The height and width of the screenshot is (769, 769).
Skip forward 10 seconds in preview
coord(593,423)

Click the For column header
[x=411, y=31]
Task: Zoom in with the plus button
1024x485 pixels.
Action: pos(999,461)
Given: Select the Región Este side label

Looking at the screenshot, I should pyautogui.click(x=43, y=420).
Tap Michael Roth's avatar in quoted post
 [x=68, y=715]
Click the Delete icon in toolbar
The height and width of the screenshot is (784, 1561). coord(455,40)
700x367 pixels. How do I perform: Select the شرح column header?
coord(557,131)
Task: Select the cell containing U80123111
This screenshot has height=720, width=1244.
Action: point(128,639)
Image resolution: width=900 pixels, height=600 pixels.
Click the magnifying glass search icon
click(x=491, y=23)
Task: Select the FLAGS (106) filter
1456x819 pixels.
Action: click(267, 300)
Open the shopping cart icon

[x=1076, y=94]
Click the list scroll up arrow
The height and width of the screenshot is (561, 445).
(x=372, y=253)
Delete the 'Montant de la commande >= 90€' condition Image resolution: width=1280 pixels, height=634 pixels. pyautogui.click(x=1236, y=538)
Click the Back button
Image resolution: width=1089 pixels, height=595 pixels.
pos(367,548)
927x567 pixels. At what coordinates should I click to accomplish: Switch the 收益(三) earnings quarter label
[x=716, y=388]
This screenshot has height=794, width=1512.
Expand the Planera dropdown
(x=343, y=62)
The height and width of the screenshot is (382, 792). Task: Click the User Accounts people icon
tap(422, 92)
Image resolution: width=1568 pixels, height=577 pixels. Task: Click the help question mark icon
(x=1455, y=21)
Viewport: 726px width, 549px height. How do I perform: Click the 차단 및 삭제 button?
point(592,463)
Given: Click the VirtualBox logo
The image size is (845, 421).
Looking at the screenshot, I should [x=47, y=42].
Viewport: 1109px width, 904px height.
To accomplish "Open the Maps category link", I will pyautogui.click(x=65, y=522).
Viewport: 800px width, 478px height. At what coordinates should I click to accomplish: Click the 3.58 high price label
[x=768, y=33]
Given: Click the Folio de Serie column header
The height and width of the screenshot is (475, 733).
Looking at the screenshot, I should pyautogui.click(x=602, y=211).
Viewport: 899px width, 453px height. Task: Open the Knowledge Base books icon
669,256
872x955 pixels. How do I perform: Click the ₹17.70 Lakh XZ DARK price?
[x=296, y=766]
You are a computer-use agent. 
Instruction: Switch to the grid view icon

= = =

- **WHAT IS BEING ASKED**:
With the line that contains "Given: Click the Folio de Serie column header" as the first and the final line of the data as the last, repeat every line in that span exactly.

- **ANSWER BOX**:
Given: Click the Folio de Serie column header
The height and width of the screenshot is (475, 733).
Looking at the screenshot, I should pyautogui.click(x=602, y=211).
Viewport: 899px width, 453px height. Task: Open the Knowledge Base books icon
669,256
872x955 pixels. How do I perform: Click the ₹17.70 Lakh XZ DARK price?
[x=296, y=766]
You are a computer-use agent. 
Instruction: Switch to the grid view icon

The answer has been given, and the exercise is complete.